Каримов откинулся на спинку кресла, словно высказанные мною подозрения в адрес Кунаева непосильным грузом легли на его плечи.
— Виктор Николаевич! Вы ставите меня в крайне неудобное положение. Несмотря на нашу оперативную разработку, Кунаев является начальником городского отдела милиции, и вести его оперативную разработку вам без соответствующей санкции вашего и моего руководства нельзя, — резанул на одном дыхании Каримов. — Нам необходимо на уровне наших руководителей договориться о совместных действиях. Один решить этот вопрос я не могу. Уж извините меня.
— Уважаемый товарищ Каримов, никакой оперативной разработки мне не нужно! Я прошу вас только подтвердить или опровергнуть мое предположение. Все остальное мы сделаем сами, то есть официальный запрос или выемку в рамках уголовного дела. Но это все потом, а сейчас мне очень нужны эти сведения.
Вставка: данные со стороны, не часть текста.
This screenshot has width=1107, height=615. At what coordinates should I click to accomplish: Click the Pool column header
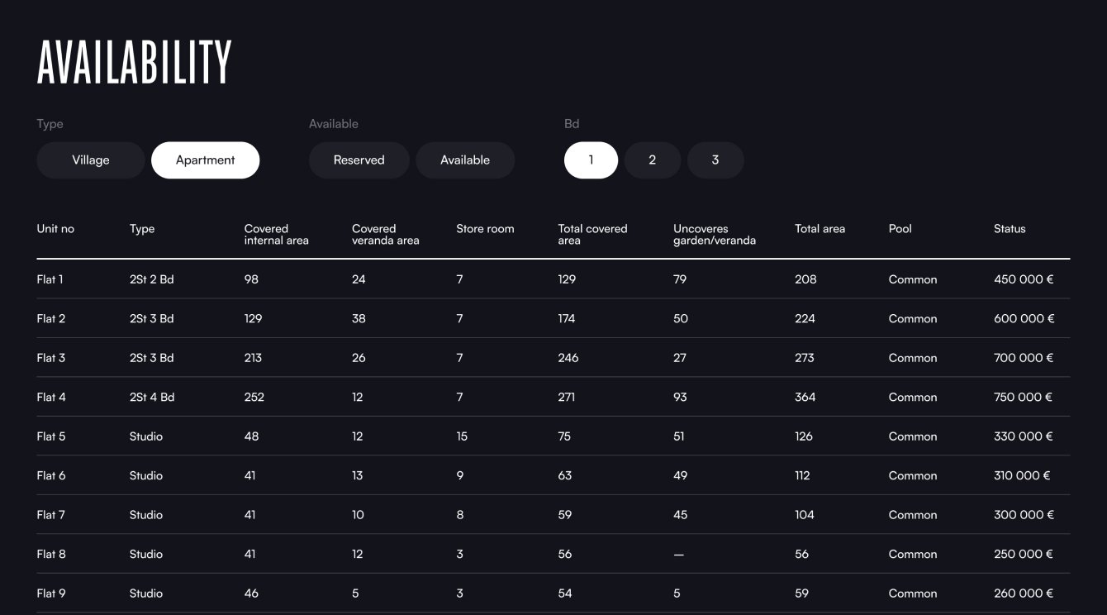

— Не могу вам обещать выполнить вашу просьбу. Но попробую.
— Заранее благодарю, вы окажете мне лично неоценимую услугу. Не буду вас больше задерживать, — я пожал ему руку и направился к двери.
Остановившись на выходе, я повернулся к нему и тихо сказал:
— Очень рассчитываю на вашу помощь, ведь мы с вами делаем одно дело.
И плотно закрыл за собой дверь.
Служебная машина стояла метрах в пятидесяти от здания КГБ. Пока я шел до нее, почувствовал, что у меня замерзают уши. Я поднял повыше воротник пальто и ускорил шаг.
«Как я утром не почувствовал, что на улице так холодно, — подумал я, садясь в машину. — Не дай Бог оказаться в такую погоду в степи, непременно замерзнешь».
Погода действительно была отвратительной. Дул сильный восточный ветер, от которого, казалось, нет спасения. Ветер гнал по улице поземку. Он проникал сквозь одежду, и даже в машине казалось, что металл не может защитить меня от пронизывающего дыхания зимы.
Подъехав к зданию милиции, я быстро прошел к себе.
Сразу согрел чай и с удовольствием выпил. Через минуту-другую приятное тепло стало медленно растекаться по моему телу.
Я позвонил дежурному:
— Скажите, группа Старостина прибыла? Как только прибудет, Старостина и задержанную женщину сразу ко мне.